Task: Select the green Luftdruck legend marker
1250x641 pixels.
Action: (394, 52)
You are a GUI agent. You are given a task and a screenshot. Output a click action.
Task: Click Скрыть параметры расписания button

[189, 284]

_ _ _ _ _ _ _

Exercise goal:
Reproduce the final stretch of the data above: every line from the one holding "You are a GUI" through the end, inclusive, exactly as written and nothing else.

Exercise response:
You are a GUI agent. You are given a task and a screenshot. Output a click action.
Task: Click Скрыть параметры расписания button

[189, 284]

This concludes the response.